Water Propagation

Water propagation is one of the easiest ways to make more plants. It's a very simple process that allows you to get a cutting to root and give it a better chance at surviving. While it's possible to take your cutting and plant it directly into soil, I've found the most success by letting it root in water and then transplanting when it's ready. The section below describes some of the steps needed for rooting a cutting. 

Where to cut


A lot of vining plants like the Golden Pothos or Monstera have raised bumps called nodes that you can see along the stem. Always cut below the node as this is a growth point and where the roots will grow from. 

Leaf Cuttings: 

Some plants like Tradescantia Zebrina don't have nodes. Cut anywhere along the stem to propagate.

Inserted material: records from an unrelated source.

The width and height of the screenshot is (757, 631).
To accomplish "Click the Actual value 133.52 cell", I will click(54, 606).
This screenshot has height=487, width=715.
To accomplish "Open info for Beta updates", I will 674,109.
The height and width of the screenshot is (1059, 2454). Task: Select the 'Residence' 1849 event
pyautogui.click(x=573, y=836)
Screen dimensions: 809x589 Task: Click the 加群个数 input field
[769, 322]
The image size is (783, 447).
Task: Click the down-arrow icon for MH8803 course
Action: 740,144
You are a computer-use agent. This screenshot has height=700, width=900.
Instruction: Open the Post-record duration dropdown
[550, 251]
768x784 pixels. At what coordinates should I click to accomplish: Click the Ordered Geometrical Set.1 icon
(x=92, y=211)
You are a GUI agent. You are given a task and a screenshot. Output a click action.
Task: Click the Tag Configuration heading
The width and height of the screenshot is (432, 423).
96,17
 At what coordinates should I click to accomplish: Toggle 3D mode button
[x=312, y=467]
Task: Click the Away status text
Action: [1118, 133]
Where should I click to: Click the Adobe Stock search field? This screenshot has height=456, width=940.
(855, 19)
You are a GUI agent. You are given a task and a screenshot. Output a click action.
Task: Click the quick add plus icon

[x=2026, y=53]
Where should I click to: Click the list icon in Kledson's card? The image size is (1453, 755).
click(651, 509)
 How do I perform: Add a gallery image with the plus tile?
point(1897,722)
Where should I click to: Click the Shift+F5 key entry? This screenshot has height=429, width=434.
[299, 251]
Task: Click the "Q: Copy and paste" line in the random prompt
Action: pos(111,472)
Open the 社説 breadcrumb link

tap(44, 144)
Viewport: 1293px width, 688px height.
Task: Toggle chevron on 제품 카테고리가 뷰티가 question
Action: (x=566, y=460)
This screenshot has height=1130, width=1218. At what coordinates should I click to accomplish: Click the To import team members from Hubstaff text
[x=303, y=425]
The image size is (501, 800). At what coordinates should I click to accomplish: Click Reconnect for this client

The Red Prayer plant also doesn't have nodes. You can cut at a Y junction in these plants.


Some plants like the Pilea plant produce offsets or "pups" that can be separated from the mother plant. You can separate and plant directly in the soil or water propagate.

You can water propagate succulents, tomatoes, and a variety of houseplants with great success following these guidelines.


Place your cuttings into room temp water. Many plants can handle tap water without issue, but certain plants like the Red Prayer plant or carnivorous plants are sensitive to chlorine and fluroide in tap water and require distilled or rainwater. 


Change the water every 1-2 weeks with fresh water. Plants need oxygen to thrive so replacing stagnant water replenishes oxygen and prevents algae from forming. Algae competes with your plant for available oxygen and over time will weaken and kill the plant.